(Pixel coordinate grounding data)
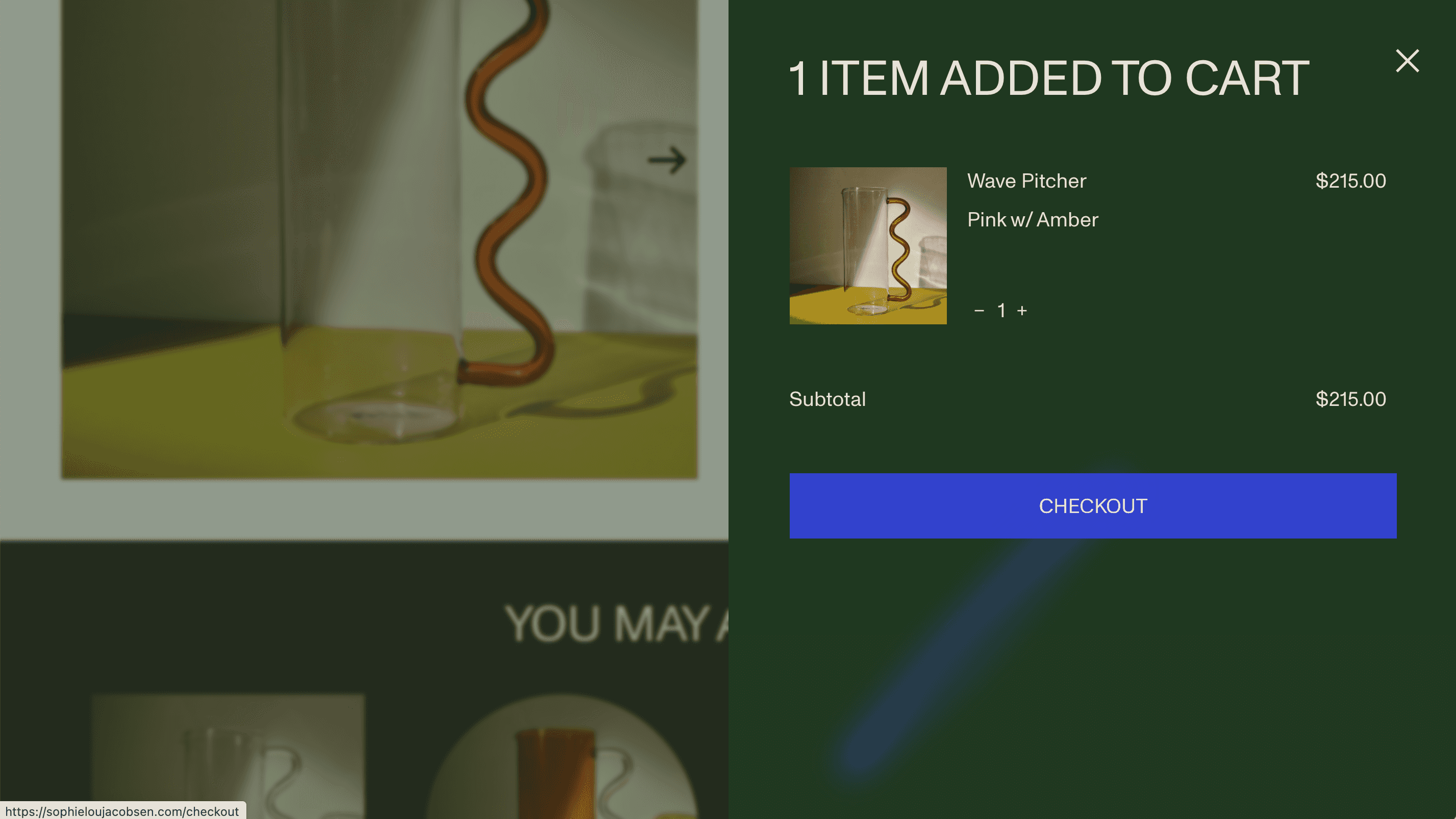Viewport: 1456px width, 819px height.
Task: Click the large blurred pitcher photo
Action: click(x=379, y=240)
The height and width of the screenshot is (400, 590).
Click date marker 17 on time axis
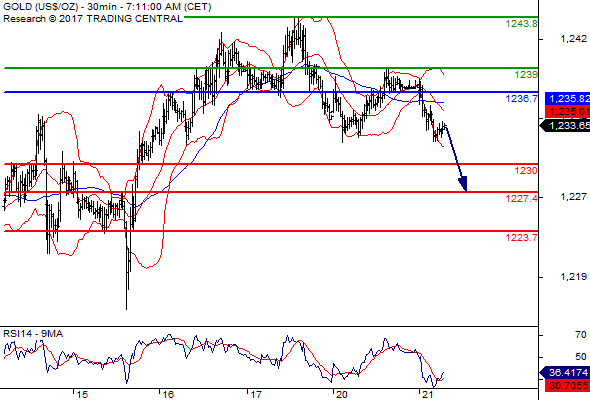click(x=256, y=395)
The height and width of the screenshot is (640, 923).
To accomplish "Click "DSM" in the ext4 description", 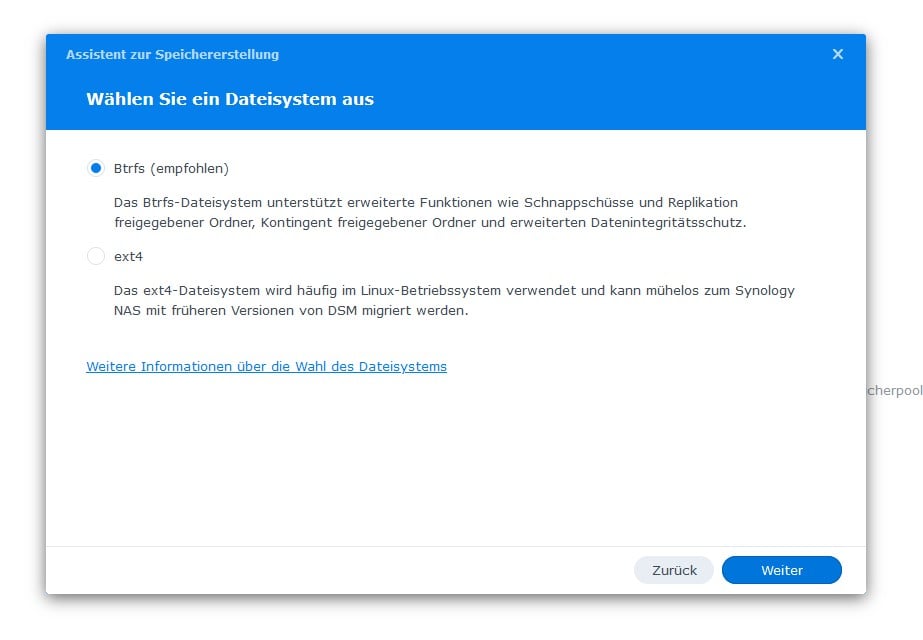I will point(342,311).
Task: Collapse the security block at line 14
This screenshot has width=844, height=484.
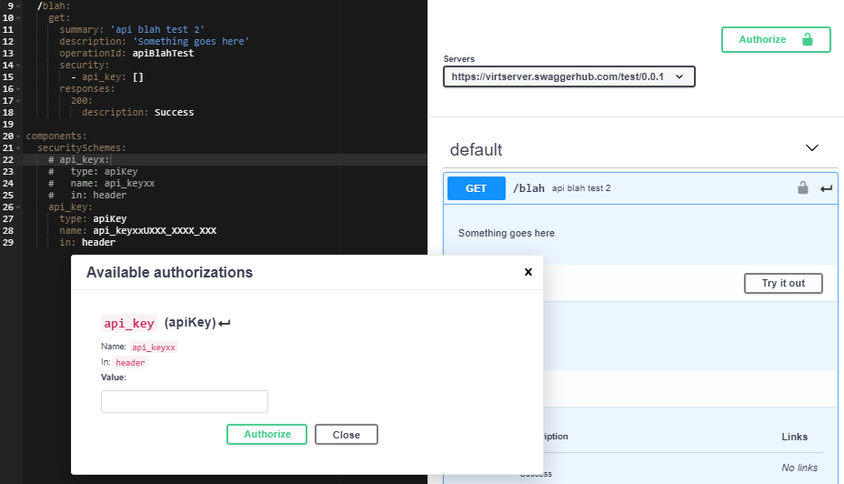Action: pos(19,65)
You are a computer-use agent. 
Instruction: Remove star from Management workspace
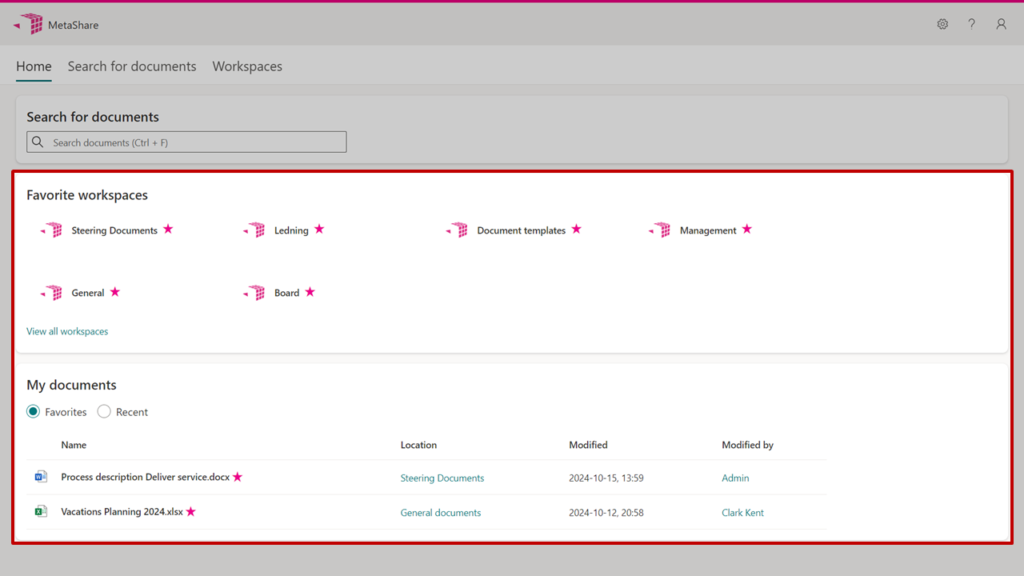[x=747, y=229]
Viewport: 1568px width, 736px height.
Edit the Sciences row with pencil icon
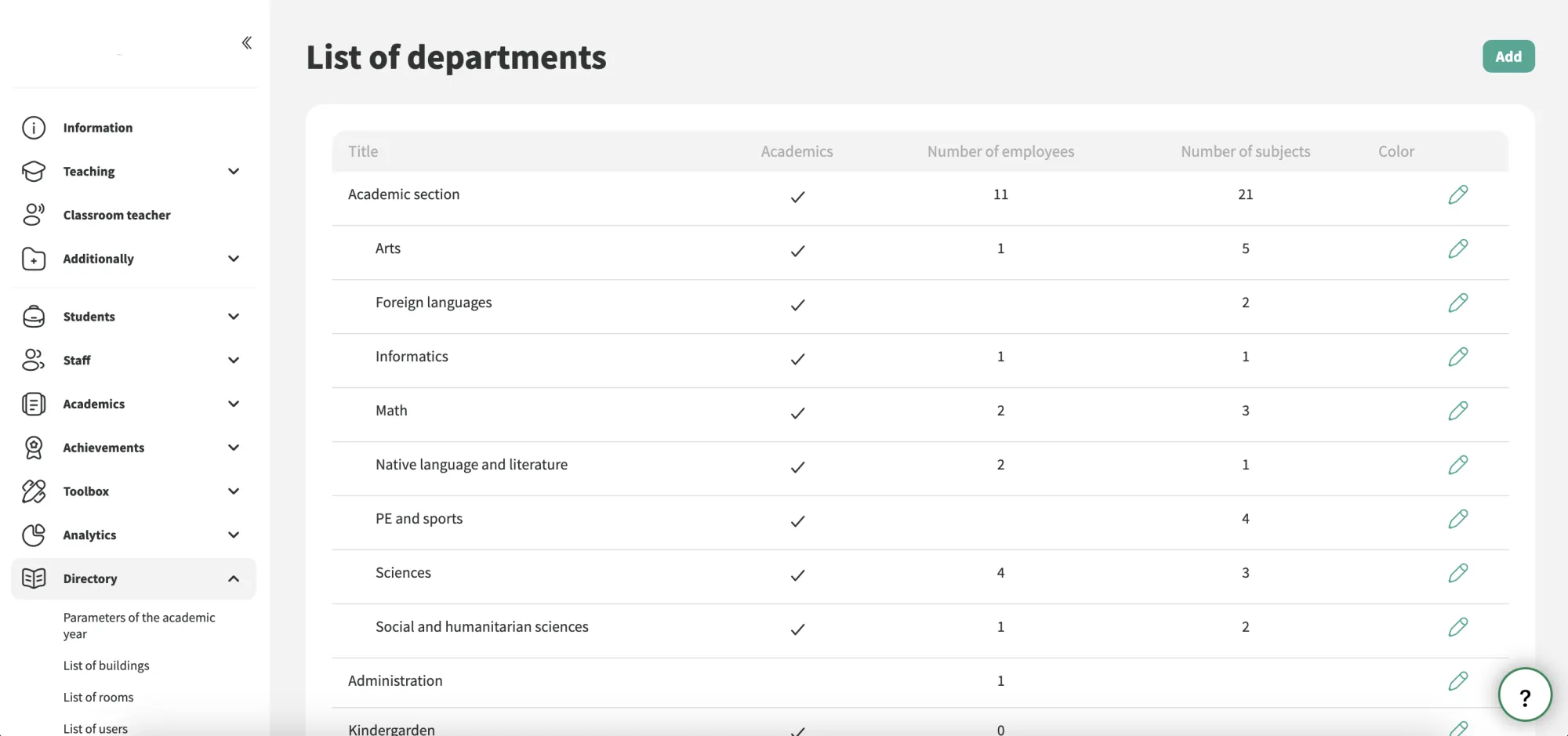click(x=1457, y=573)
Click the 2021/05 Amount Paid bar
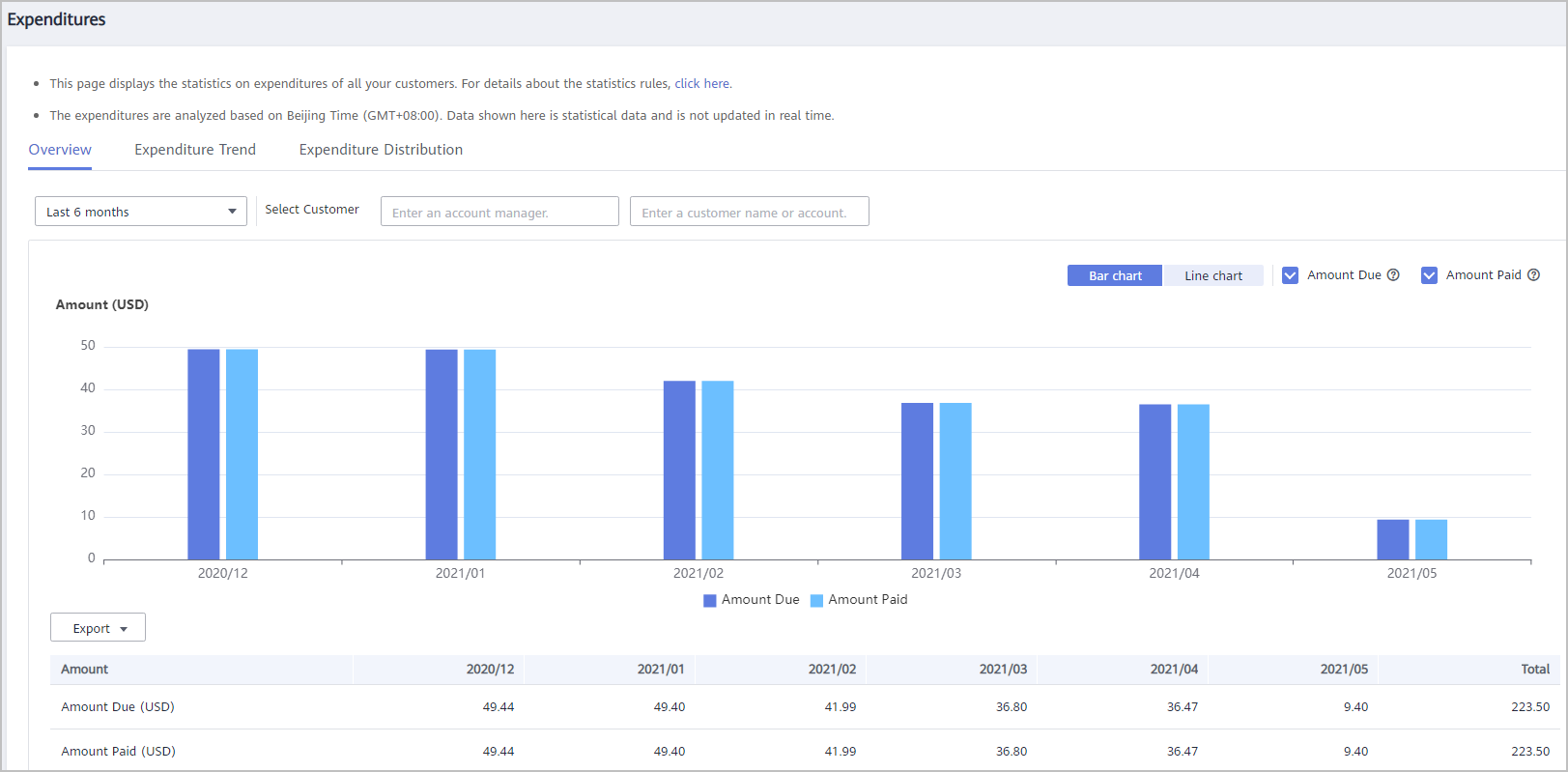This screenshot has height=772, width=1568. pos(1431,539)
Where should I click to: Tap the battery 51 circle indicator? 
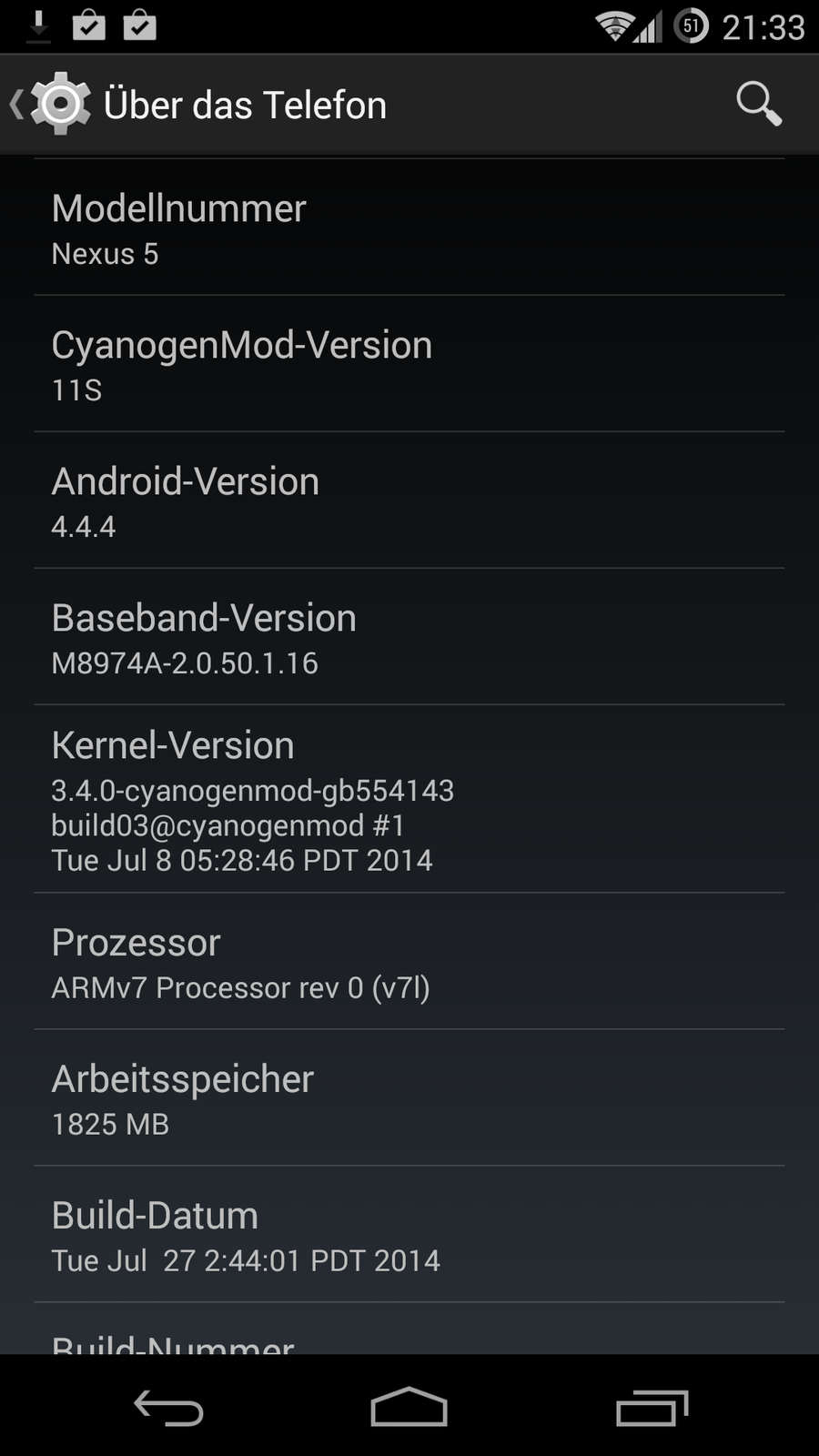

_PROBLEM DETAILS:_
Working down from the line with "Instruction: Remove star", copy each line exactly until the last line of the entries, which is also included. Omit the pictures.

_FINISHED TASK:_
Instruction: Remove star from Management workspace
[x=747, y=229]
Viewport: 1568px width, 736px height.
Edit the Sciences row with pencil icon
click(x=1457, y=573)
Click the 2021/05 Amount Paid bar
This screenshot has height=772, width=1568. pos(1431,539)
Where should I click to: Tap the battery 51 circle indicator? 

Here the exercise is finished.